- Task requirements
Report how many lines in the data below hold "computer", with no other words.
(Beginning of Data records)
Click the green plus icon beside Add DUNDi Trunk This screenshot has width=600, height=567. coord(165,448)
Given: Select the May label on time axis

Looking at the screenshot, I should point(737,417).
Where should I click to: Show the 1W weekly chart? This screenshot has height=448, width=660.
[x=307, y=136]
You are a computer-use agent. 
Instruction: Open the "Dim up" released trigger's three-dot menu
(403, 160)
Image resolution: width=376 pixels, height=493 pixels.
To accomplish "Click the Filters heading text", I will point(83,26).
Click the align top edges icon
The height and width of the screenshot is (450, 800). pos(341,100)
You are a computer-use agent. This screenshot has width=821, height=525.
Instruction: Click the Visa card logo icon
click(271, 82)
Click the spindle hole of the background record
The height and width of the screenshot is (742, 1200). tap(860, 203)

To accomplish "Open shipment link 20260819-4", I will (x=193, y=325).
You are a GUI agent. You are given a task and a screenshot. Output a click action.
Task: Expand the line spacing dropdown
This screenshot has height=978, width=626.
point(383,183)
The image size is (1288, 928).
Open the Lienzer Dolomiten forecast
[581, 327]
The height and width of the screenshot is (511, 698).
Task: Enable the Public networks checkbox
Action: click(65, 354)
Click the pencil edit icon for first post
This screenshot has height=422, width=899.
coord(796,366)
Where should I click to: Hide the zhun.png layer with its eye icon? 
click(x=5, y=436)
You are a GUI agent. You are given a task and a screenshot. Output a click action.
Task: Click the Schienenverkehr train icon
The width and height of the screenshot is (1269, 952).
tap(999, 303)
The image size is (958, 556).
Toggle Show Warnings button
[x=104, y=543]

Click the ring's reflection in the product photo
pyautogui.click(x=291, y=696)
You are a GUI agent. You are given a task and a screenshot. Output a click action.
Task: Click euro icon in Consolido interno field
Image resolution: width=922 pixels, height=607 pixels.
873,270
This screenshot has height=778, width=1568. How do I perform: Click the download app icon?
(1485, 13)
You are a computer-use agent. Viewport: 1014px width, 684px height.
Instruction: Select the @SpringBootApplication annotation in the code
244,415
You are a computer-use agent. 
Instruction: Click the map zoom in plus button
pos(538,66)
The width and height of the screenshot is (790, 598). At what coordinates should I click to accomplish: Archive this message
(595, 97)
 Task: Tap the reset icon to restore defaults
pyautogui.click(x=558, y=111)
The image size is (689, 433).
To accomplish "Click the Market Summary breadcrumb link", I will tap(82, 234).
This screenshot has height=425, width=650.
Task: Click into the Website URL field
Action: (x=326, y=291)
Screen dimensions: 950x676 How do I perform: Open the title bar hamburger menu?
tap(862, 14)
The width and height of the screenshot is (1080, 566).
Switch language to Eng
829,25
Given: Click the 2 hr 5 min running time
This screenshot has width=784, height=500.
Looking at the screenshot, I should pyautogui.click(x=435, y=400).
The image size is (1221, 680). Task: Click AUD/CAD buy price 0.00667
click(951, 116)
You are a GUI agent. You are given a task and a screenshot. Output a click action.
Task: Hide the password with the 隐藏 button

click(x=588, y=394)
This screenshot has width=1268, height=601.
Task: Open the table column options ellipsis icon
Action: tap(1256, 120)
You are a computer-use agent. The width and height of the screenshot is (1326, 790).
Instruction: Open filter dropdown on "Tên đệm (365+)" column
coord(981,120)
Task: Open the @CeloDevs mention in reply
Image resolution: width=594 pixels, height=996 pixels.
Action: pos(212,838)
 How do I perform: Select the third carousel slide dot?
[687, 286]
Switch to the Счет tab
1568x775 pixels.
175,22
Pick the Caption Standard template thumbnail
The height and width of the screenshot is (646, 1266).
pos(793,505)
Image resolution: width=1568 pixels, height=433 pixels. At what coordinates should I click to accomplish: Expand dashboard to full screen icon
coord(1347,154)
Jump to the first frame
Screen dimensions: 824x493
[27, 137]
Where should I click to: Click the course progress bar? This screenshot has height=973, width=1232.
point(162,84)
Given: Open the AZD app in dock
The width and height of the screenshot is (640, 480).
(End of Data records)
- Solution to the exercise
5